In the present study, only 3.39% and 2.38% in urban and rural area respectively knew regarding maintenance of the dry day as a method for breeding control for mosquito. This clearly indicates that there is a definite need of emphasis of this method in IEC regarding dengue prevention. In the present study, only 8.25% and 7.24% in urban and rural area respectively considered spreading the information regarding dengue control in the community as a method. This again denotes lack of community involvement in the dengue control program. Community leaders, Mahila mandal should be involved in this activity. No statistical urban-rural difference was observed in all the three above mentioned practices for dengue control.
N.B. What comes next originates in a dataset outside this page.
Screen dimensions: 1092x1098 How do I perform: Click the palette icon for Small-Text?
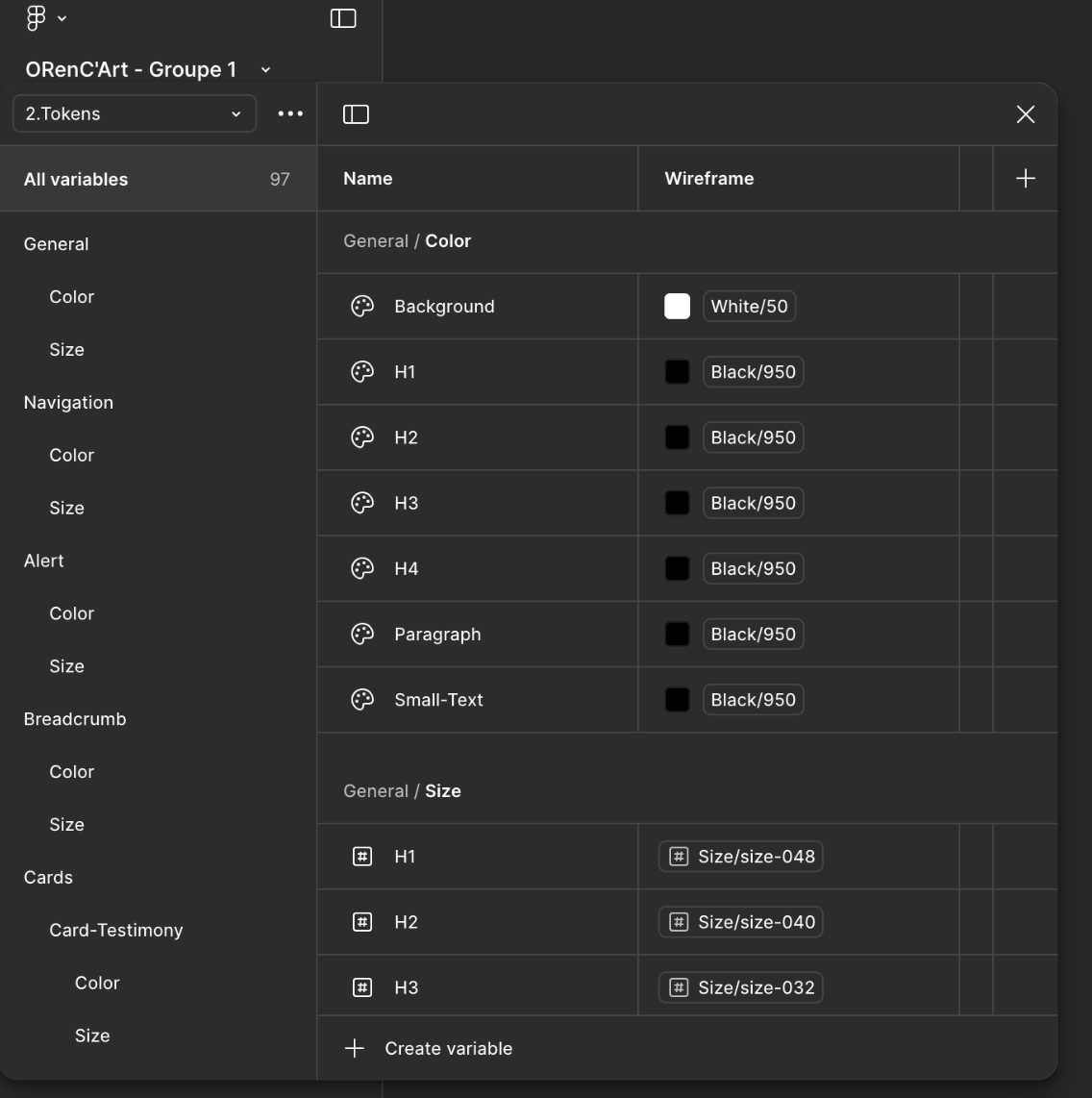click(362, 700)
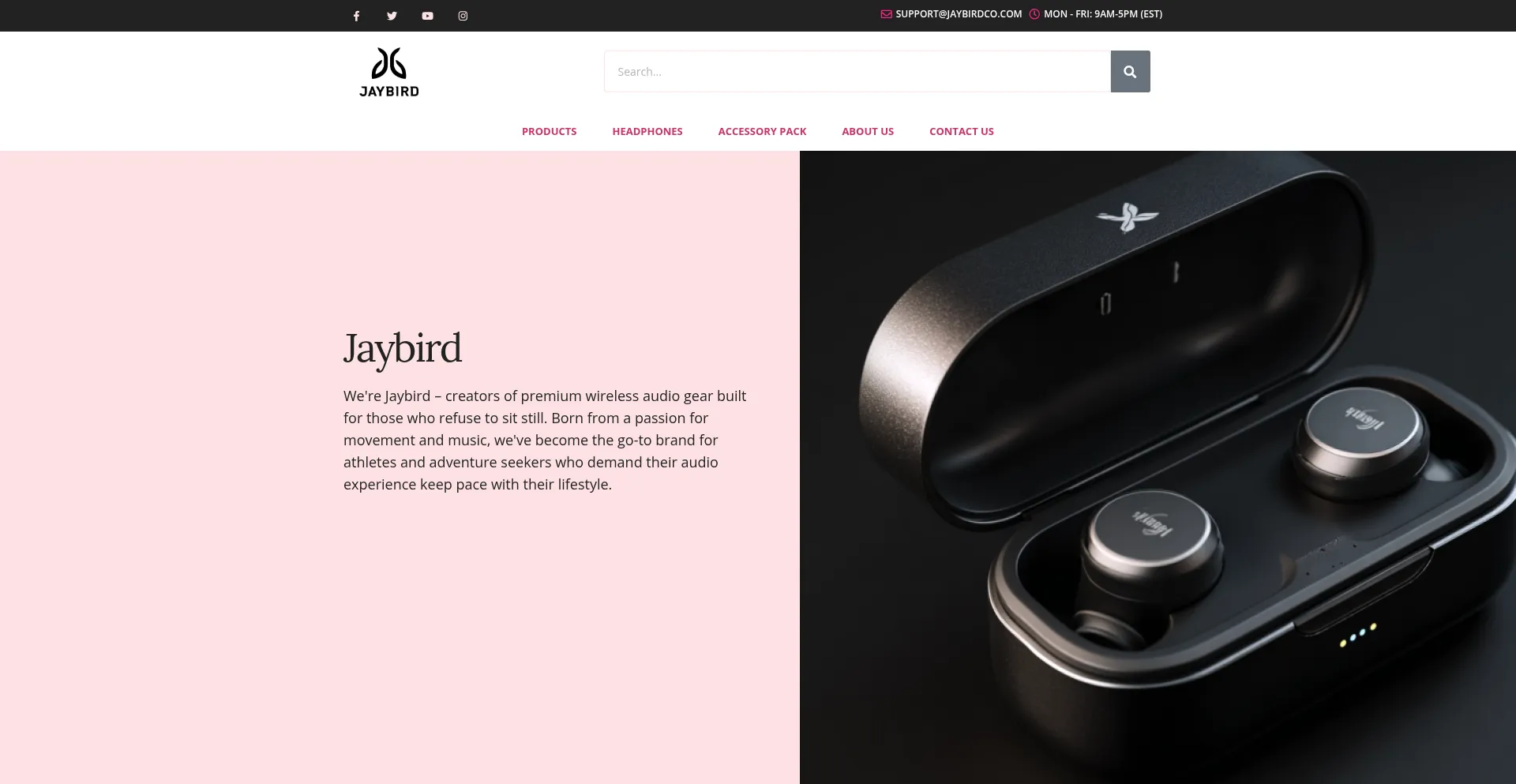Click the Jaybird description paragraph
1516x784 pixels.
pyautogui.click(x=545, y=441)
In the present study inside the house, Mosquito Larvae were seen in 14 out of the total 1242 containers in urban areas with a House index of 1.1% and 6 out of 1052 containers in rural areas with a house index of 2.85%. Most larvae were seen in the cement tank constructed for water storage in urban areas and discarded pots in rural areas. This finding was also observed by Doke et al. in their study conducted in all districts of Maharashtra where dengue was a major problem. [10] In the present study in peridomestic sites mosquito larvae were seen in 23 out of the 622 containers in urban areas with a premises index of 3.69% and 18 out of the 502 containers with a premises index of 3.58% in rural areas. The container index for urban area was 1.98% and for rural areas was 1.54%. No statistical urban-rural difference was observed. In a study conducted in Narayankere village, near Bangalore where an outbreak of dengue had occurred, the Container index for the village was 6.72% while that for outdoor and indoor containers separately was 17% and 2.4% respectively (P < 0.05). House (Premises) Index was 12% and the Breteau Index was 13.64% for the village. [11] This was much higher than the findings of the present study. Entomological indices as seen in the present study indicate a low-risk of dengue transmission in the study area. In the present study, almost all study subjects from both urban and rural areas stated television and radio as the main source of information regarding dengue. Mass media in the form of television and radio should be used to increase awareness regarding dengue in the government/private run TV/Radio channels. To conclude, there is a definite need to increase the IEC activies for dengue in the study area.
Acknowledgment
We are thankful to Mr. U. K. Sonawane, Mr. Datta Jadhav, Mrs. Archana Shah, Mrs. Surekha Sable, Mr. Amit Nalawade, Mrs. Sheetal Nandedkar, the medical social workers who participated in data collection.